No entanto, em alguns municípios verifica-se o descumprimento da regra de cotas por meio de candidaturas laranjas, que são lançamentos de nomes de mulheres visando apenas o deferimento do pedido de registro coletivo.

A representante da Comissão de Fiscalização da Cota de Gênero no Âmbito Eleitoral e da OAB, Mayara Budtinger Alves explica que o Tribunal Superior Eleitoral (TSE) decidiu que a presença de candidaturas laranjas para fraudar a cota mínima de candidatas mulheres deve levar à cassação de toda a chapa eleitoral, com a perda do mandato dos eleitos.

Mayara recorda uma situação registrada no município da Valença do Piauí (PI), na eleição municipal do ano de 2016 ao cargo de vereador. “Ao julgar o Respe 19392, por quatro votos a três, o Plenário do TSE decidiu, em 17 de setembro do ano passado, por cassar toda a coligação que se uniu para a disputa ao cargo”.

Segundo o entendimento do Relator Ministro Jorge Mussi (que prevaleceu), se tratando de eleições proporcionais, sem as candidaturas laranjas, os partidos não teriam conseguido cumprir as exigências necessárias para participar do pleito. “Portanto, todo o conjunto de candidatos acabou sendo beneficiado”.

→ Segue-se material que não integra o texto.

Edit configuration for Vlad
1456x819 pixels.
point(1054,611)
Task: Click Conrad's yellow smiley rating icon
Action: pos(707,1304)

Mayara recorda que as mulheres conquistaram o direito a voto há 88 anos. “No entanto, ainda não conseguiram igualdade nos cargos políticos, de modo que não possuem representatividade suficiente no Legislativo e Executivo”, lamenta.

 

RECURSOS – Outro fator pontuado por Mayara é que em 2018, o Supremo Tribunal Federal (STF), ao julgar a ADI nº 5617 de relatoria do Ministro Luiz Edson Fachin, decidiu que a distribuição de recursos do Fundo Especial de Assistência Financeira aos Partidos Políticos, popularmente conhecido como ‘Fundo Partidário’ deve ser feita na exata proporção das candidaturas de ambos os sexos. “Assim, deve respeitar o patamar mínimo de 30% destinados às mulheres dos Partidos”.

Ela complementa que essas decisões ampliaram o alcance da legislação de cotas de gênero, introduzindo medidas financeiras e de visibilidade com o propósito de trazer efetividade para as cotas e aumentar a competitividade das candidaturas femininas.

 

ENCAMINHAMENTOS – A advogada salienta que se comprovada ilegalidade, a Justiça Eleitoral pode considerar que a chapa foi registrada irregularmente por não cumprir a cota e, portanto, os mandatos dos candidatos eleitos devem ser cassados.

Mayara cita que no site oficial da Justiça Eleitoral é possível acessar a área de divulgação de candidaturas, por meio do qual dá-se o acompanhamento do registro de todos os candidatos. “Esse mesmo site, após o registro de candidaturas, constitui ferramenta útil para fiscalização da candidatura de todos os inscritos na disputa eleitoral, em especial, para que se possa avaliar a existência ou não do cumprimento das cotas de gênero e a regularidade nas movimentações financeiras”.

Os dados informados pelos partidos e candidatos podem ser acessados no link específico que o TSE disponibiliza para isso (https://divulgacandcontas.tse.jus.br/divulga/#/). “Com a apresentação das contas finais, a Justiça Eleitoral disponibiliza as informações que lhe foram encaminhadas na referida página da internet, assim como determina a imediata publicação e de edital para que qualquer Partido Político, candidato ou coligação, o Ministério Público Eleitoral, bem como qualquer outro interessado, possa impugná-las”.

“Se você identificar qualquer forma de irregularidade pode efetuar uma denúncia direcionada ao Ministério Público Eleitoral. Para apresentação de documentos e outros conteúdos, estes devem ser digitalizados e encaminhados pelo serviço de protocolo eletrônico”, finaliza Mayara.